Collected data

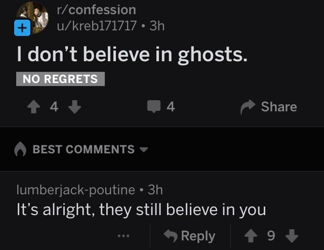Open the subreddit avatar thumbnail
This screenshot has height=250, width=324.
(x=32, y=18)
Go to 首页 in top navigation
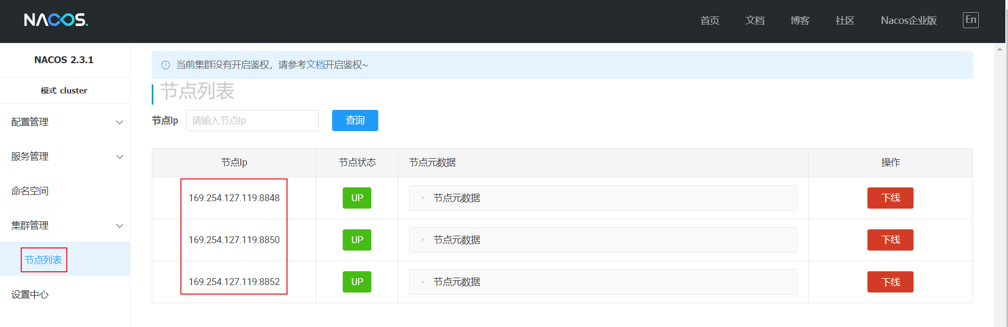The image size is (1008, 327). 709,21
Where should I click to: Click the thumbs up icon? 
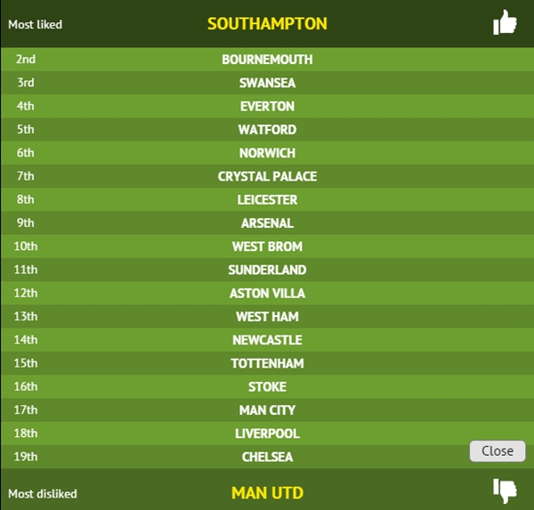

### WHAT IS REQUIRED
In the records above, find the line that contains "Go to 首页 in top navigation" and retype it and all lines after it exactly, leaving out any pictures.

### REPLY
Go to 首页 in top navigation
The image size is (1008, 327). 709,21
Where should I click to: Click the thumbs up icon? 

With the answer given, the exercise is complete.